We spent three years taking depositions and spent thousands and thousands of dollars, and we got down to the trial of the case and Judge Miner called us all in and he said he had decided.
No motion was made to this at all, that he was going to try an issue which he designated as the issue of public injury.
We'd ask for a jury trial on all issues in the case and Judge Miner said, “We're not going to try anything before this jury except the issue of whether the public has been injured in money damages by the shift of this transfer contract from the Parmelee Company to the Keeshin Company.”
I took the position before Judge Miner, citing this Court's decisions in the Klor's and Radovich case, that that was not an issue in an antitrust case.
It was only an attempt to hedge us in and keep us from trying our lawsuit.
And, my objections were overruled and that court said we will proceed to trial on the sole issue of public injury.
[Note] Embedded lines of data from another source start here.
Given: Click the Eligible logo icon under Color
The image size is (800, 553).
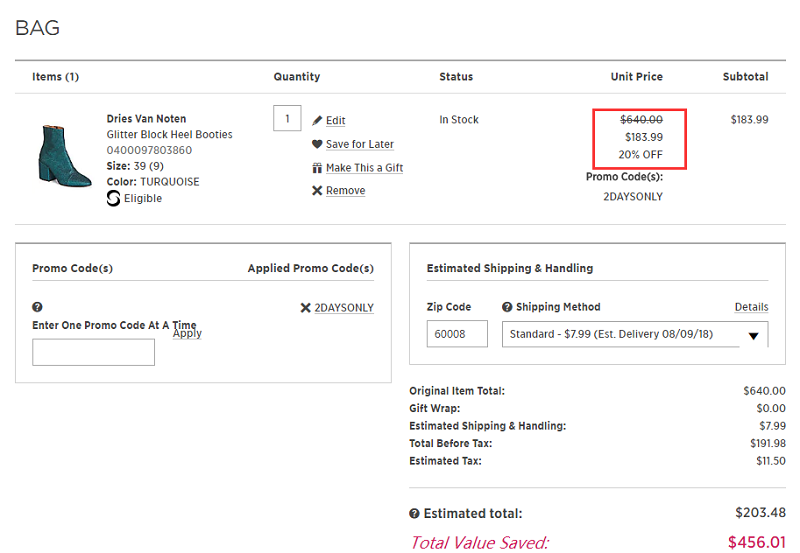Looking at the screenshot, I should point(114,198).
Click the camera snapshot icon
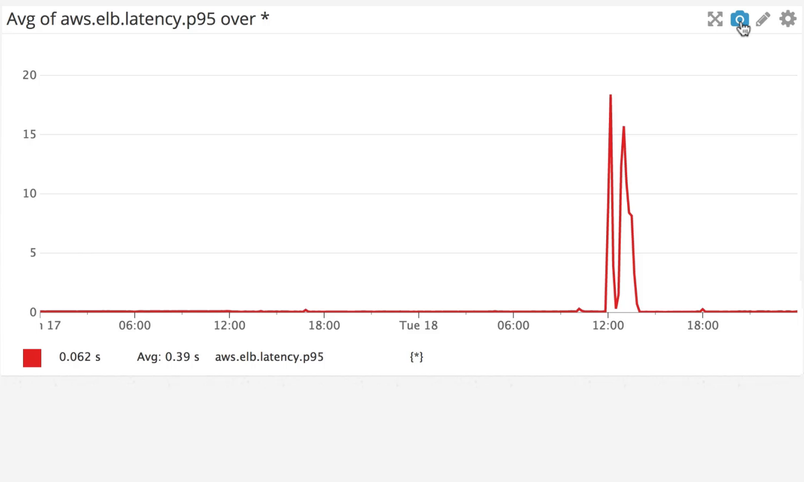Image resolution: width=804 pixels, height=482 pixels. tap(739, 19)

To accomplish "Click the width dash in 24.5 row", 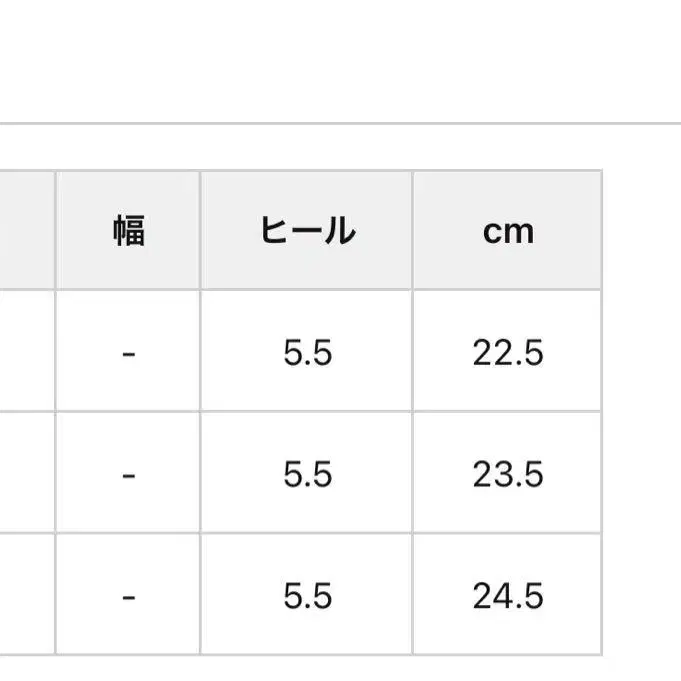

At that point, I offered to stipulate with opposing counsel as to offers of proof which I would make on the issue of conspiracy and monopoly.
I saw right away that we we're not going to try anything of an antitrust nature in the case, but I want to get it out of the court up to the Court of Appeals as quickly and expeditiously as I could, and I offered in open court to make that stipulation and opposing counsel said, “No.
We will not stipulate.
The issue must be tried and must be tried before the jury as specified by Judge Miner.”
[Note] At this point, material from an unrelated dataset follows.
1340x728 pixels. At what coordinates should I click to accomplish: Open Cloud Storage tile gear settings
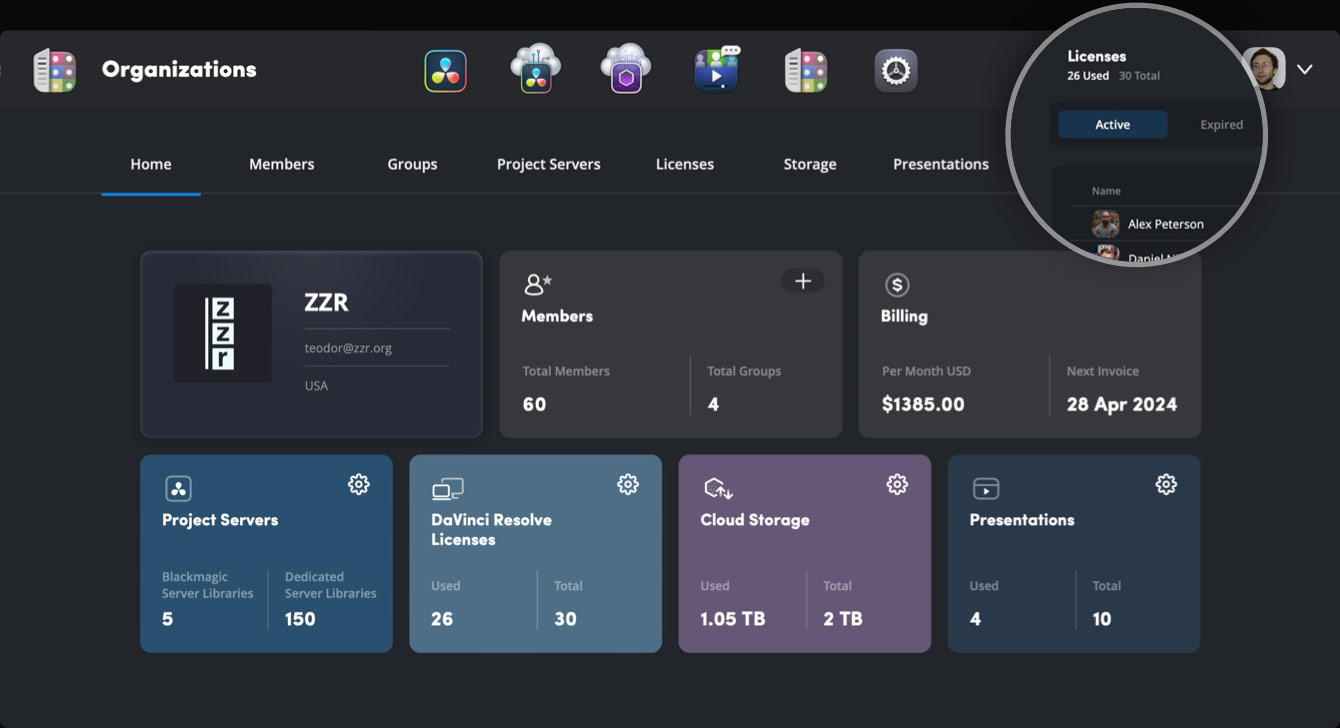point(897,484)
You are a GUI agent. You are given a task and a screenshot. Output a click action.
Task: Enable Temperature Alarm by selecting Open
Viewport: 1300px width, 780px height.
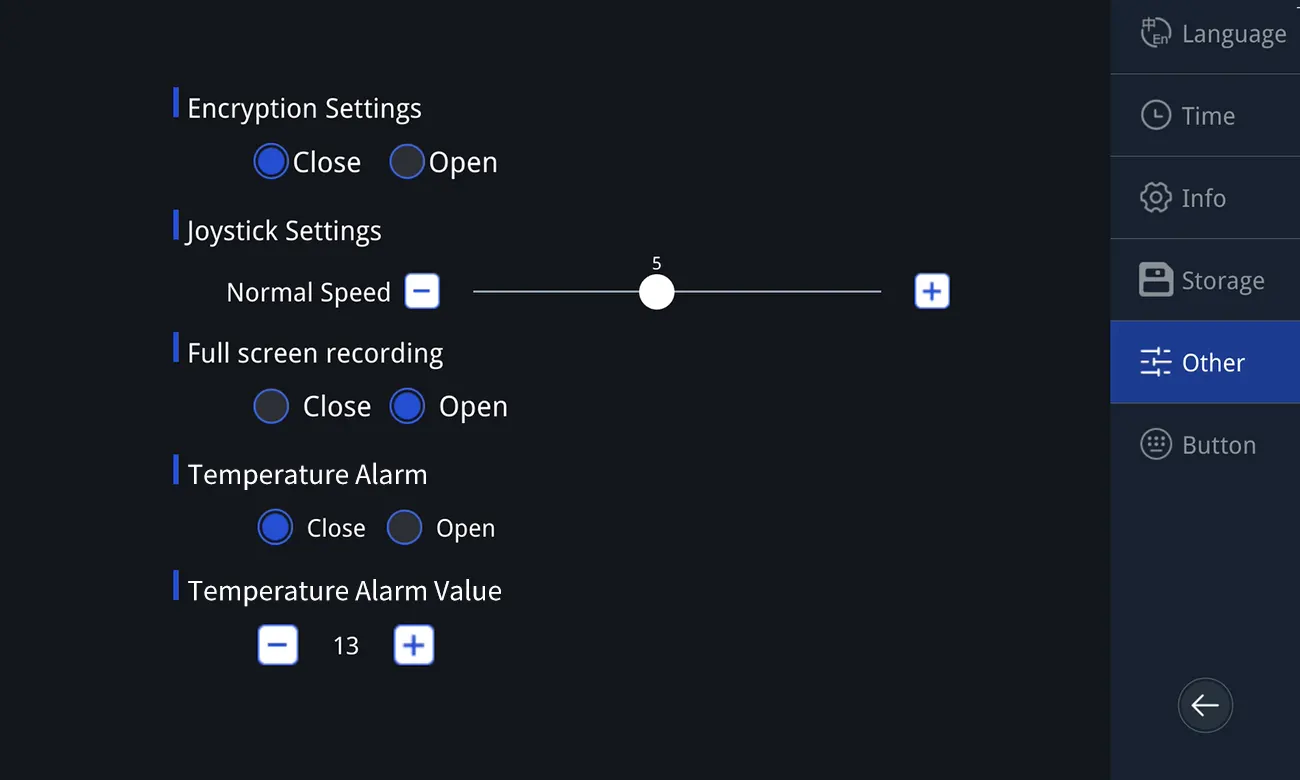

Although, they themselves took that the position that that was not a proper issue in the case.
In that situation, we attempted to make offers of proof and there's a rule -- better Rule of Civil Procedure 43 (c), a rule promulgated by this Court under the directions and the authority of the Congress, which provides how offers of proof can be made.
And, it provides that, in order to make an offer of proof -- a proper offer of proof in a case before a jury, you must put a witness on the stand or at least if you're reading a deposition, you must read the question that was asked to the witness.
And then, when the court rules, whether or not it's a proper question, then you can read the answer if it's a deposition or you can outside the presence of the jury, you can make your offer of proof.
Now, there was never any question in the case that that's the proper way to proceed, at least otherwise, there was never any such question.